Work to complete —
Answer these from the passage on Carlton House:
(a) In what year was Prince George granted Carlton House, and what sum was he given to refurbish it?
(b) Which architect did he retain for that work?
(c) In what year did George become King, and whom did he then engage to develop Buckingham House?

Waterloo Place was built on the site of the Prince Regent's palatial London home, Carlton House, which had originally been the intended destination of this grand royal route. Prince George, as he then was, had been granted Carlton House in 1783 along with the very tidy sum of £60,000 to refurbish it. He retained Henry Holland as his architect and the whole thing ran way over budget (a recurring theme with the Prince's building projects). The prince was forced to go, cap in hand, to his father for more money to finish what he'd started. After some extended grovelling and much agony further funds were granted and he was able to finish the project ending up with a very opulent dwelling that ought, on any proper reckoning, to have been considered a palace.

However, on becoming King in 1820, George decided that Carlton House did not meet his regal requirements. Neither did his official residence at St. James's Palace nor his father's residence, the old Buckingham House.  Having abandoned the idea of a grand new palace in Regent's Park he finally decided that, rather than renovate Carlton House, he'd engage Nash to develop Buckingham House into his dream palace. This grand plan was clearly going to be expensive even by George's standards, and there was only so much money that the Prince could extort from his ministers so he hit upon the plan of demolishing Carlton House, re-using some of the materials in the Buckingham House project and re-developing the plot on which it had once stood for a profit.

Supplied material —

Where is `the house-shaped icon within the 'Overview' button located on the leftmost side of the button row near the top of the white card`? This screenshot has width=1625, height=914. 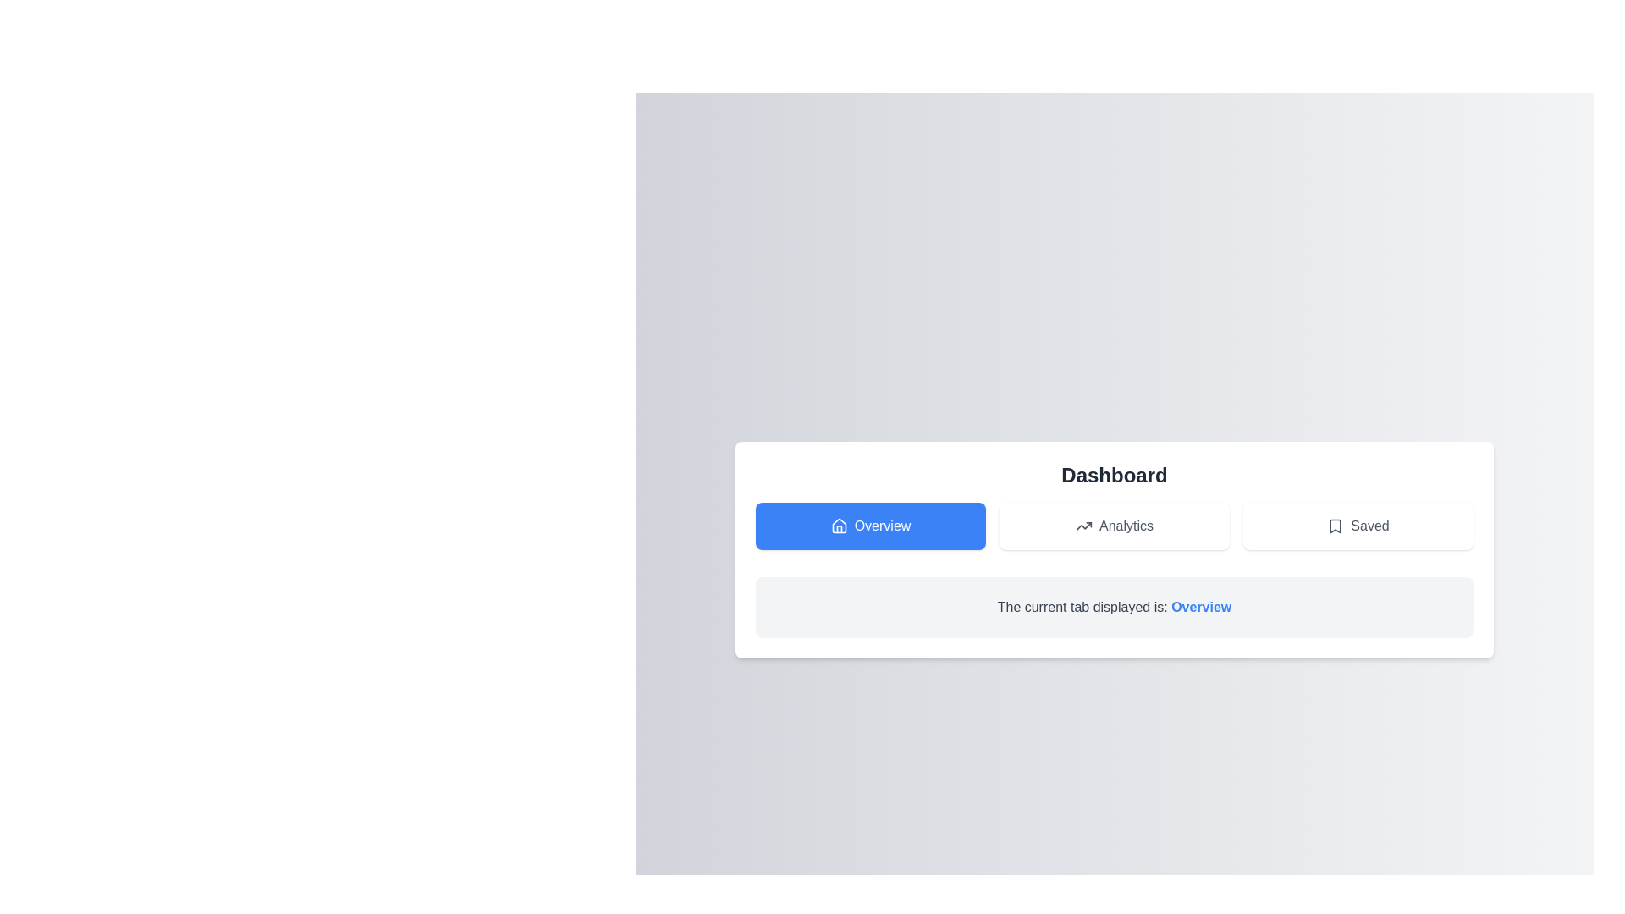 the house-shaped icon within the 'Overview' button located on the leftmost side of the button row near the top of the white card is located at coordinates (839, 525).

Solution to this problem —
(a) 1783, with £60,000
(b) Henry Holland
(c) 1820; Nash